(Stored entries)
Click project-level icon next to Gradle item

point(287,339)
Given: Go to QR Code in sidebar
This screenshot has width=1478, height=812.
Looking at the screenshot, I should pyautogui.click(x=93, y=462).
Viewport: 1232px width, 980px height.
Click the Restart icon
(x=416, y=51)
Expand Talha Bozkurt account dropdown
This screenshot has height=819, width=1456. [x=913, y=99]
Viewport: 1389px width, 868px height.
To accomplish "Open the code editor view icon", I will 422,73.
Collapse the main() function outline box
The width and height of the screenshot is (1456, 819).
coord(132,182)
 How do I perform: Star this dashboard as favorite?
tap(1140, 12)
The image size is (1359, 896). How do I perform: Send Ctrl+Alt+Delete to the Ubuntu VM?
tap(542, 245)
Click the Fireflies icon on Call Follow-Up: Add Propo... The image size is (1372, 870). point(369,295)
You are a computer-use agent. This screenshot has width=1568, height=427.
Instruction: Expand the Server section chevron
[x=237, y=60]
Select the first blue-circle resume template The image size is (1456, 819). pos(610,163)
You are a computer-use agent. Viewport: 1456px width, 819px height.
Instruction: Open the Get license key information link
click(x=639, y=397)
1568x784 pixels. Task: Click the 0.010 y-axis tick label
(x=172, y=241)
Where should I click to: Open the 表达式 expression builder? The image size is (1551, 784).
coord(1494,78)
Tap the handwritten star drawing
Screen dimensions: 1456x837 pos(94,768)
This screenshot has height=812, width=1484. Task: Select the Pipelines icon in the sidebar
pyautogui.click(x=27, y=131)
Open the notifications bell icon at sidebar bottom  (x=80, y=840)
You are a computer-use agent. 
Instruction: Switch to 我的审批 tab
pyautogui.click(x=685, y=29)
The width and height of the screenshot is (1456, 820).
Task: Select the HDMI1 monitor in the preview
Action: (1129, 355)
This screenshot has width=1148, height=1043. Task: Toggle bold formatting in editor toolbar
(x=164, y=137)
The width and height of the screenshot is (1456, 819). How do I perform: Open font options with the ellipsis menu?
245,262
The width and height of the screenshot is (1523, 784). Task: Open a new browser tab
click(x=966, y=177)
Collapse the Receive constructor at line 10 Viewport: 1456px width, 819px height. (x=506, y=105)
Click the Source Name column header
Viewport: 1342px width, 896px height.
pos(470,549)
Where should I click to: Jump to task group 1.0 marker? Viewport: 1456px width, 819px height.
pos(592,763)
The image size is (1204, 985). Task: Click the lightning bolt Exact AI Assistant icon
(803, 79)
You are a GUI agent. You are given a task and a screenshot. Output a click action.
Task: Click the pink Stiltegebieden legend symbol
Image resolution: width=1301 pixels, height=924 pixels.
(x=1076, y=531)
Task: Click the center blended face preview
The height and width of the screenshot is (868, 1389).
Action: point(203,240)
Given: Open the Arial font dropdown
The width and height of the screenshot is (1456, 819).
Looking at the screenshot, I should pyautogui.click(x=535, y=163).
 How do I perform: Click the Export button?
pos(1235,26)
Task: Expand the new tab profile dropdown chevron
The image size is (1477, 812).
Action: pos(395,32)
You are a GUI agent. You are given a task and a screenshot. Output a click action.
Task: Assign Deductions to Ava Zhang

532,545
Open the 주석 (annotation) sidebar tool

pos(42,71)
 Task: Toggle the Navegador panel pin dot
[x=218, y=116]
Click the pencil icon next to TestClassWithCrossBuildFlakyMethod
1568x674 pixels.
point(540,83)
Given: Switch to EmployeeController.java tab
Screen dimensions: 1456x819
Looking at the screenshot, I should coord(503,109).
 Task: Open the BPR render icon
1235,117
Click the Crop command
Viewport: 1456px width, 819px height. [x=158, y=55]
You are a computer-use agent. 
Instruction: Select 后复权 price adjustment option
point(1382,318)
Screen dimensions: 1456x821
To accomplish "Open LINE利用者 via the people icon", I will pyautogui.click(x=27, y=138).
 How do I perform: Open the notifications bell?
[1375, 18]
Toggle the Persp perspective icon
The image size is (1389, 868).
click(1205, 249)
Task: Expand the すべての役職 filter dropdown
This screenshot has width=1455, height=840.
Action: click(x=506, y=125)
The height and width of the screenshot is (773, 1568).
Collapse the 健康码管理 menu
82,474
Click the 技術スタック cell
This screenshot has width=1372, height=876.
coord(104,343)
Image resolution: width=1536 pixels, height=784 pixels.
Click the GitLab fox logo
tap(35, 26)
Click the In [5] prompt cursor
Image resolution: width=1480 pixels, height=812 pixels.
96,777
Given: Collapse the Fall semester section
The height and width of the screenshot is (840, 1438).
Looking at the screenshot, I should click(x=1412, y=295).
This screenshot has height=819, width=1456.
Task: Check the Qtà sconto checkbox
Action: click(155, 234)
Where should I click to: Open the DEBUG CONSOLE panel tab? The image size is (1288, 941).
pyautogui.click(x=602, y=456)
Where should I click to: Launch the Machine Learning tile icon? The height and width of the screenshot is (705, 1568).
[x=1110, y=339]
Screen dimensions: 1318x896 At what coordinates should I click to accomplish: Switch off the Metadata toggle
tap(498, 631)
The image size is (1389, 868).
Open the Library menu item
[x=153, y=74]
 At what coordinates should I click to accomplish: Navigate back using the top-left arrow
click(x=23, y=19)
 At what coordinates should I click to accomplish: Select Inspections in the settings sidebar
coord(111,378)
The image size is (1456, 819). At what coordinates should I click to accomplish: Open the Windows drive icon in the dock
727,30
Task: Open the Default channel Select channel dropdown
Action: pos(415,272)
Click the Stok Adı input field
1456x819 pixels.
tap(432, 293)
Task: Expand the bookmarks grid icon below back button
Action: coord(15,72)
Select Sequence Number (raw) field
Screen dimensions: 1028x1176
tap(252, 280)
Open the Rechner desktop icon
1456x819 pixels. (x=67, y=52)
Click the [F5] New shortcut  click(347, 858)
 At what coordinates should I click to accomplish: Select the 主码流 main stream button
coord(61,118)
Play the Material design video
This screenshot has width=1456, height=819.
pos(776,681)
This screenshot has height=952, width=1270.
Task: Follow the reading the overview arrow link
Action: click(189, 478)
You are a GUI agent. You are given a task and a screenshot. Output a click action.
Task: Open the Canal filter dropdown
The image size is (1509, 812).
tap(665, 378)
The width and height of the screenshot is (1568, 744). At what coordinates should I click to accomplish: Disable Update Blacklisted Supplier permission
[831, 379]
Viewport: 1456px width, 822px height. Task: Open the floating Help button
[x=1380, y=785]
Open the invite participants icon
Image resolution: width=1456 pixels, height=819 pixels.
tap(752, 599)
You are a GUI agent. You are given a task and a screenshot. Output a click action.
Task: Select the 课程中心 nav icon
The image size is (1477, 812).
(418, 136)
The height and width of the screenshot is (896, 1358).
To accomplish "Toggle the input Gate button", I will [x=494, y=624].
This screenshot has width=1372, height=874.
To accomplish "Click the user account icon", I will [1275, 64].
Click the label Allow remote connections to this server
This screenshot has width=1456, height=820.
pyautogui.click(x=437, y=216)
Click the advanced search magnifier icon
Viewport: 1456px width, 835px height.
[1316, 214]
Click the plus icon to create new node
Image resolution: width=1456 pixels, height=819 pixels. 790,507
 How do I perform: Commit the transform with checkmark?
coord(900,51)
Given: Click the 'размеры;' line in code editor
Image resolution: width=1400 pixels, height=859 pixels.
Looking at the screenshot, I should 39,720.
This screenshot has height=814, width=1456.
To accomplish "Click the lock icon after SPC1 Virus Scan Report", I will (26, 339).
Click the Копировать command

• **Work instruction**: Lines to set down from above: the line with "Screen dimensions: 1456x821", the line with "Given: Collapse the Fall semester section", and every line between, each exactly as written.

• **Finished exercise**:
Screen dimensions: 1456x821
To accomplish "Open LINE利用者 via the people icon", I will pyautogui.click(x=27, y=138).
 How do I perform: Open the notifications bell?
[1375, 18]
Toggle the Persp perspective icon
The image size is (1389, 868).
click(1205, 249)
Task: Expand the すべての役職 filter dropdown
This screenshot has width=1455, height=840.
Action: click(x=506, y=125)
The height and width of the screenshot is (773, 1568).
Collapse the 健康码管理 menu
82,474
Click the 技術スタック cell
This screenshot has width=1372, height=876.
coord(104,343)
Image resolution: width=1536 pixels, height=784 pixels.
Click the GitLab fox logo
tap(35, 26)
Click the In [5] prompt cursor
Image resolution: width=1480 pixels, height=812 pixels.
96,777
Given: Collapse the Fall semester section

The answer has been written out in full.